Aeromedical Evacuations from Operation Iraqi Freedom: A Descriptive Study

Military Medicine, Jun 2005 by Harman, Dale R, Hooper, Tomoko I, Gackstetter, Gary D

Objective: To describe health patterns in evacuated military members during Operation Iraqi Freedom (OIF) and utilize demographic, diagnostic, and pre- and postdeployment health information to understand the utility of data collected for aeromedical evacuations. Methods: We conducted a descriptive analysis of U.S. evacuees from 2003 using data from the U.S. Transportation Command's Regulating and Command & Control Evacuation System and the Defense Medical Surveillance System. Results: The typical patient was an Army male under the age of 29 requiring orthopedic or surgical care. Disease/ nonbattle injuries were six times as common as battle injuries and 94% were classified as routine evacuees. Eighty-six percent had health data available in the Defense Medical Surveillance System. Two thirds had pre- and/or postdeployment questionnaire data. Conclusions: Combining data sources increases our understanding of disease patterns in deployed troops. Targeted preventive interventions can then be implemented. Changes in the U.S. Transportation Command's Regulating and Command & Control Evacuation System database can improve its utility as an epidemiological tool.

Introduction

The enormous utility of health-related data that is thoroughly and systematically acquired is well documented.1-5 When automated health information relating to exposures, demographic attributes, illnesses, injuries, and other health outcomes is combined into an analyzable form, it offers the opportunity to identify and characterize potential health hazards and their consequences and to detect trends over time. More importantly, these data can lead to the design, implementation, and evaluation of preventive interventions and provide the basis for efficient resource allocation and appropriate policies to reduce future adverse health events.6

Advances in electronic databases and information management systems have made large amounts of health-related information more accessible. However, the ability to locate specific data sources can be challenging, since health information is frequently stored in a variety of disparate locations under the authority of different organizations. Moreover, data are collected and stored in nonstandardized formats and, thus, are difficult to collate, analyze, and compare. Overcoming the hurdles of variability in coding patterns and the different structure and architecture of automated databases still makes the formation and use of large-scale, integrated information systems difficult, but the rewards are worth the effort.7,8

Assembling epidemiological health information under combat conditions provides additional unique challenges. The pace of military medical operations in this type of setting is almost always frantic, and the need to treat, stabilize, and evacuate patients to higher echelons of care is fundamental to saving lives and minimizing disability. These situational factors combine to make complete and accurate documentation of injury and illness data extremely challenging. Add the stressors of a combat environment, including the constant threat of hostile fire, and it is easy to understand why only information deemed absolutely critical to the patient's immediate care and well-being is recorded. Unfortunately, vital communications are frequently verbal, temporary (handwritten directly on the injured patient), or on paper triage tags. Thus, a clear and comprehensive characterization of injury and illness patterns, at the population level, is inherently difficult to obtain under these conditions.

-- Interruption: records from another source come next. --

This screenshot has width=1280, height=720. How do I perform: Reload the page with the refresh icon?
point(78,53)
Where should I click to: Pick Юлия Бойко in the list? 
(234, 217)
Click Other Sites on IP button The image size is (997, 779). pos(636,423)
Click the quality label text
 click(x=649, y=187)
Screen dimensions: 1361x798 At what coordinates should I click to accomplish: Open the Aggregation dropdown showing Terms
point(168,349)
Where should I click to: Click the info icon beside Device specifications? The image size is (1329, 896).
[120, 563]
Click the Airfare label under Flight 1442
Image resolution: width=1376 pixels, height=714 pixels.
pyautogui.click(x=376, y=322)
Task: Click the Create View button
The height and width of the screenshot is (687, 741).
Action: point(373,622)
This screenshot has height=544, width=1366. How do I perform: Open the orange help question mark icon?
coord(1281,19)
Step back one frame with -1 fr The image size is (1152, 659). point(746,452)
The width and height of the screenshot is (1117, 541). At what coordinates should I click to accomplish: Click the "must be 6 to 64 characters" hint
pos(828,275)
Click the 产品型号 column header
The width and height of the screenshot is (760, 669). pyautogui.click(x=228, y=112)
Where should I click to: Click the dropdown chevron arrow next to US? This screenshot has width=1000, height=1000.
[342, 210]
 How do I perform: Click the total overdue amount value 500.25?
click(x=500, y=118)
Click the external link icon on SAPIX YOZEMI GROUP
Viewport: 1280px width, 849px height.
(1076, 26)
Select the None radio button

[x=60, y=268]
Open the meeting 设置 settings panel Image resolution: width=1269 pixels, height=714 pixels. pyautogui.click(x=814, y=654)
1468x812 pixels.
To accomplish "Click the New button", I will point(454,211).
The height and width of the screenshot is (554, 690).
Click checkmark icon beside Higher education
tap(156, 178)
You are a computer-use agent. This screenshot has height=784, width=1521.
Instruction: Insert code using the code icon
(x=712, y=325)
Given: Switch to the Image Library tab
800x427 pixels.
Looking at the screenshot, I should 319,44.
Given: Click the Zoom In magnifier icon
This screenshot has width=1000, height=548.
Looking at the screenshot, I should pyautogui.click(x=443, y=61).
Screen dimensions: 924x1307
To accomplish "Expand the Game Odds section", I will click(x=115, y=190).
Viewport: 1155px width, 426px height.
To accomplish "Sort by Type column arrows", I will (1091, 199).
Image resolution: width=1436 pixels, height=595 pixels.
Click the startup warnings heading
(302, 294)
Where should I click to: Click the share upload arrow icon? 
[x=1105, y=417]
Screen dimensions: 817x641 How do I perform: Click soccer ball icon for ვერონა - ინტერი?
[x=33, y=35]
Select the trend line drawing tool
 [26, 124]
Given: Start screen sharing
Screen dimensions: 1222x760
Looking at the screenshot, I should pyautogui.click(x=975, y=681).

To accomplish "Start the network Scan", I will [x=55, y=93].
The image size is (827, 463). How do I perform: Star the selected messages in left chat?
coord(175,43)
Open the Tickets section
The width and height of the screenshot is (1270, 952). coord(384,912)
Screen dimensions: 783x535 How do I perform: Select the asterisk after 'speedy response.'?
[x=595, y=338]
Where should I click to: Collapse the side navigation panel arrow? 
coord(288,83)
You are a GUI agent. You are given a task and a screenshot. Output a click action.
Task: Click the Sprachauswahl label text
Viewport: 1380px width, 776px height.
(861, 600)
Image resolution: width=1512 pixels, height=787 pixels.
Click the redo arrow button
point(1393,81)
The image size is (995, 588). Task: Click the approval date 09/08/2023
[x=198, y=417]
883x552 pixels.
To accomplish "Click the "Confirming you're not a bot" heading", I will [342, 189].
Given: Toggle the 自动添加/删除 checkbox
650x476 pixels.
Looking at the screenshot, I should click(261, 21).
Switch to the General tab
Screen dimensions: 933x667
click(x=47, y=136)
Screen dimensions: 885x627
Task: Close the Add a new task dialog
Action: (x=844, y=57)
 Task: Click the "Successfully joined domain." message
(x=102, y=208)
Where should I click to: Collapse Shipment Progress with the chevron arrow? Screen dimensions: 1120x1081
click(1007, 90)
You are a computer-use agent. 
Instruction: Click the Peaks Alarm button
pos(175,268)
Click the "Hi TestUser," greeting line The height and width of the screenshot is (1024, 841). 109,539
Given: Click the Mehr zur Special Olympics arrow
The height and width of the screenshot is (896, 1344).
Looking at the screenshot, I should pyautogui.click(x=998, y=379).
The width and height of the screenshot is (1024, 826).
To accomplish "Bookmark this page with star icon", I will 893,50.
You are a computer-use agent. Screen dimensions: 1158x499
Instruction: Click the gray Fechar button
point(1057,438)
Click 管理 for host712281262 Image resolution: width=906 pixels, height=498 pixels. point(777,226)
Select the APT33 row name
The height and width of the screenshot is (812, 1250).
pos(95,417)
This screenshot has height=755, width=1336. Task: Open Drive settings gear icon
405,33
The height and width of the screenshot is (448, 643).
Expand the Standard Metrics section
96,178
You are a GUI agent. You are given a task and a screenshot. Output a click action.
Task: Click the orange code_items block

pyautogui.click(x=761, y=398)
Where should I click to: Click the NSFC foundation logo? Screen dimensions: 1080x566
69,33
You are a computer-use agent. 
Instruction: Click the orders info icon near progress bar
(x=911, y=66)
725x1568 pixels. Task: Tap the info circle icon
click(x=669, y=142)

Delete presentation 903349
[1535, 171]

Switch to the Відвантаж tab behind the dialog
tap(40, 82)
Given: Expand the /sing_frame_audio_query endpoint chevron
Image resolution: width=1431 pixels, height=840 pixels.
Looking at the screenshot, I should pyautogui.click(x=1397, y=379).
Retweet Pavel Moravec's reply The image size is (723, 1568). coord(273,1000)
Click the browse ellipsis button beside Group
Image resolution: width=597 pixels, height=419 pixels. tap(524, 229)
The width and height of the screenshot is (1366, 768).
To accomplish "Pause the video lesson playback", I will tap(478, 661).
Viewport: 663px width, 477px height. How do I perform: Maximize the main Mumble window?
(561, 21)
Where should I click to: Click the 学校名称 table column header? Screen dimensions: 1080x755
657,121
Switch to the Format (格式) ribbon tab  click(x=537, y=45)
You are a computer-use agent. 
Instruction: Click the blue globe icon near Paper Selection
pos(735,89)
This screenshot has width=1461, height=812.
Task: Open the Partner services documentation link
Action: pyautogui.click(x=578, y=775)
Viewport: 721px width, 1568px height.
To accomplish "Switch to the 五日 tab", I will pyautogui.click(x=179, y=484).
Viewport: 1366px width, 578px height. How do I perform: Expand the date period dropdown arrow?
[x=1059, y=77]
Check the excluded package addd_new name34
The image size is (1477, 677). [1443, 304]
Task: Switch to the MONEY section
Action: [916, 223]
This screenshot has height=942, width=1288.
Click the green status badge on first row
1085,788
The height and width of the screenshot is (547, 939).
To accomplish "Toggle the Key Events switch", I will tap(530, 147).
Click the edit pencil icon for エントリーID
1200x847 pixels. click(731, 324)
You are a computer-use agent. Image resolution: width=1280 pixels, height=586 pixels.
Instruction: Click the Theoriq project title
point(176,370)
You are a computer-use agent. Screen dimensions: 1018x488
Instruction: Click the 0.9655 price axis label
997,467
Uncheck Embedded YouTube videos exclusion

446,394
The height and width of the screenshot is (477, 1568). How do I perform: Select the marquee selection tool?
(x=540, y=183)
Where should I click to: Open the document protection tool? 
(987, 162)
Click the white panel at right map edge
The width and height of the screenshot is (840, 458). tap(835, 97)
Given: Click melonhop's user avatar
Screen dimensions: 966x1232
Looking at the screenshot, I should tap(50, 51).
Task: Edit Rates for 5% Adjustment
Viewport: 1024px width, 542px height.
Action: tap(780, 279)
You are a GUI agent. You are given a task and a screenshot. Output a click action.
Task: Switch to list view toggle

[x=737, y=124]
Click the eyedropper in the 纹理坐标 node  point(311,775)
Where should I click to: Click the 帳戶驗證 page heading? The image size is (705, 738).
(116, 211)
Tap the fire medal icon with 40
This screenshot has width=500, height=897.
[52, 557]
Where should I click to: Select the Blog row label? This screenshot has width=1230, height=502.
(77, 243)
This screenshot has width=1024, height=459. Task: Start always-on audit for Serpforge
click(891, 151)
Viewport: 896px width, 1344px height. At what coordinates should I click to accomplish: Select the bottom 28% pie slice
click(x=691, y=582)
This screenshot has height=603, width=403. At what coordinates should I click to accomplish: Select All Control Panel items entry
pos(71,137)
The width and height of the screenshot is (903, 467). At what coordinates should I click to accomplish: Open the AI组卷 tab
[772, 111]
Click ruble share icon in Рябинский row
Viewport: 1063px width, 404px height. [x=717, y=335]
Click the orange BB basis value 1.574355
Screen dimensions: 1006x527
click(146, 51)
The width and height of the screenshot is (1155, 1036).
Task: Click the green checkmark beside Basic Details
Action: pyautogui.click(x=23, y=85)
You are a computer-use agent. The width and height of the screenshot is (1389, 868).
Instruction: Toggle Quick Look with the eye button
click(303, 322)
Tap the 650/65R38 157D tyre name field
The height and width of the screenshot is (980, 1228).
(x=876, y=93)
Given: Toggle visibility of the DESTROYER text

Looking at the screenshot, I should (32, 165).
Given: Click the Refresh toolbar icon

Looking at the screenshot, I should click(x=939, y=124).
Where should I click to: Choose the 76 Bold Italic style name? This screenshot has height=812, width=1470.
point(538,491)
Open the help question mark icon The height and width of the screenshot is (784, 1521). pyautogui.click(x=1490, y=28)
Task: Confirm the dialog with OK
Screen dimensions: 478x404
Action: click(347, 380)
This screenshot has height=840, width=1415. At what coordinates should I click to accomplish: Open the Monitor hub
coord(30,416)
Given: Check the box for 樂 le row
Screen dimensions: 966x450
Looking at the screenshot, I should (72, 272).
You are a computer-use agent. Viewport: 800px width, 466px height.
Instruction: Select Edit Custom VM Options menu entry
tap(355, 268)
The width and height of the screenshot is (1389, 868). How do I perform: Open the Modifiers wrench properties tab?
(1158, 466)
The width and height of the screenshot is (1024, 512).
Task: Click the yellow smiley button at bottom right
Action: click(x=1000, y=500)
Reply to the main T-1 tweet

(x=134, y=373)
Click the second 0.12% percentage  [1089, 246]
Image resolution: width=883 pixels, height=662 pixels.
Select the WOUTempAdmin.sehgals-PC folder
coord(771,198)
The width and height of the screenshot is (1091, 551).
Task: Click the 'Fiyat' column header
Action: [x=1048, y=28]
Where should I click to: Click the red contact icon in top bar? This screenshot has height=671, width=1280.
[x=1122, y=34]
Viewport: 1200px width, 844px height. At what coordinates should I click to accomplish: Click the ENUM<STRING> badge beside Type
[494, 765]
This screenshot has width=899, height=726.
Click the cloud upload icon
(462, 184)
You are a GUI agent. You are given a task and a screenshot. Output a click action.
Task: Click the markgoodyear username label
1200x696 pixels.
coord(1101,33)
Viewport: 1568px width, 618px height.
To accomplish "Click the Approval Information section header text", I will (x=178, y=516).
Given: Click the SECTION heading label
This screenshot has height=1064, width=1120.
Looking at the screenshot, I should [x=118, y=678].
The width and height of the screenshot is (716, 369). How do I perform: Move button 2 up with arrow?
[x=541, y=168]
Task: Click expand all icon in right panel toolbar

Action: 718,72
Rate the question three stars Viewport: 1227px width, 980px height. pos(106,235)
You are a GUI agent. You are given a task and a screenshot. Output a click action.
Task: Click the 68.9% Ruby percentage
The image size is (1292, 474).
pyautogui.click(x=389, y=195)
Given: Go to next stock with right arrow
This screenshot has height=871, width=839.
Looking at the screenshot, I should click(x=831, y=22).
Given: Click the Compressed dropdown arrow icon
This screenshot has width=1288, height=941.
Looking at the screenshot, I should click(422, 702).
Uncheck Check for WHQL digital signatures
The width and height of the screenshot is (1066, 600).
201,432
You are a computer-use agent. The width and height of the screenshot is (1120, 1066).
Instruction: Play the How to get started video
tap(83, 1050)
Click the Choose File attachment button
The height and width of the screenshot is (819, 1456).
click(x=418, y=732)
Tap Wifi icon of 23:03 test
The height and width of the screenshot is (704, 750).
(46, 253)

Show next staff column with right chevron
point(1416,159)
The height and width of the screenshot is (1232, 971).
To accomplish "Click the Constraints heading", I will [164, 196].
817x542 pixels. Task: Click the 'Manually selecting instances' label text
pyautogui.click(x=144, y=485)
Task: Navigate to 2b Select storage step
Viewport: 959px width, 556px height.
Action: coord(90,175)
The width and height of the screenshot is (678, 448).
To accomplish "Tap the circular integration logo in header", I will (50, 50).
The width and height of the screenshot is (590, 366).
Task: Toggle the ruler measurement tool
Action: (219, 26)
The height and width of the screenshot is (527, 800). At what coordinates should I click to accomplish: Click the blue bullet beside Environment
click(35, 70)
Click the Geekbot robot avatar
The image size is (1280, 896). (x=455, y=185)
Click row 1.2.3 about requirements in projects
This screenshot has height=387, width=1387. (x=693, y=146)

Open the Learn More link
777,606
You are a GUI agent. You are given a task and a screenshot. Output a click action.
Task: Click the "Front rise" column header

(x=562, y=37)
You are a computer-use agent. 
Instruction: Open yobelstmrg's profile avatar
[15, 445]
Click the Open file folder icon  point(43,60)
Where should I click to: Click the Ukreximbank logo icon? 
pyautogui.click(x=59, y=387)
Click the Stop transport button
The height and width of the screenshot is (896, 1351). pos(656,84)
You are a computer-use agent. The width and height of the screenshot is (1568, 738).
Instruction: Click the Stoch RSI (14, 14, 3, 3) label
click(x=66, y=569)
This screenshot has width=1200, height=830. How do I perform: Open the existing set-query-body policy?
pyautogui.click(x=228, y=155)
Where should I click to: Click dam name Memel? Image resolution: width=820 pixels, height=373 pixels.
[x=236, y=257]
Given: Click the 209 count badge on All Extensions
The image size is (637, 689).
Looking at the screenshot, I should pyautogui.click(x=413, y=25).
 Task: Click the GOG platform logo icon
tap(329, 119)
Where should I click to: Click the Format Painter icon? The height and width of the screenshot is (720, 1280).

For most U.S. military combat operations, summary reports of disease and nonbattle injury (DNBI) have been the mainstay of medical surveillance.9-13 At best, these data provide only a general overview of injury and illness patterns not directly due to combat, within a framework of location and time. DNBI reports present aggregate numbers of illnesses and injuries in broad categories. As a result, it is not possible to document the circumstances of the illness or injury event or relevant exposures. Nor is it possible to link these data to other databases containing medical outcomes or other patient demographic data at the individual level. Denominator data used to calculate DNBI rates is also reported in broad categories, precluding the ability to conduct other important subgroup analyses. At best, DNBI data can only be used to explore possible associations using ecological study designs.

To make progress toward a comprehensive medical surveillance system for combat operations and the subsequent development and implementation of preventive interventions, existing health-related data sources should be systematically assessed. Operation Iraqi Freedom (OIF) provides us with the opportunity to evaluate our current ability to identiry illness and injury patterns and trends as well as to enhance how we currently collect and use health data in combat settings. As a first step, this report focuses on the U.S. Transportation Command's (TRANSCOM) Regulating and Command and Control Evacuation System (TRAC^sup 2^ES) data, which is collected for the purposes of tracking aeromedical evacuations.